A new community solar partnership worth £60m has been announced between British Gas and a range of social enterprises, with the aim to deliver cleaner, cheaper energy to schools, councils and community buildings across the UK.
In the first project of its kind, British Gas has teamed up with energy co-op Generation Community and not-for-profit Social Finance to build solar energy projects that will benefit local communities.
Each solar project will save upto 40% on electricity bills and provide income from the government’s subsidy scheme the feed-in tariff (FiT), which will be invested back into local social enterprises and education services.
James Mansfield, director of Gen Community, said, “This is an exciting chance to deliver renewable energy both professionally and to a commercial standard, whilst keeping community ownership and values at the core of the project. We hope that local authorities and housing associations come forward to take advantage of this new partnership.”
Social Finance will use its first ‘social solar bond’ to raise £60m of institutional loan capital to finance the project. Members of the community will also be able to invest in the project and gain financial returns. This means there will be no capital outlay from local government.
Solar power is growing in popularity, even though recent government support has dropped for large solar farms over 5 megawatts (MW).
Gen Community will oversee the projects, while British Gas Solar will arrange the installations.

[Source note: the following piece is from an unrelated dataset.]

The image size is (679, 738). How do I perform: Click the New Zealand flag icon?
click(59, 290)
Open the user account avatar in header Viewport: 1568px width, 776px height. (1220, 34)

“Our partnership with Gen Community signals a breakthrough in the delivery of community energy across the UK. We are proud to be the first commercial energy partner working alongside social enterprises that will provide new ways of delivering power to communities”, said Mike Chessum, head of energy construction services at British Gas.
Recent reports have found fuel poverty is expected to dramatically increase in 2014 and industry bodies have encouraged the government to focus on creating greener buildings in order to meet energy targets.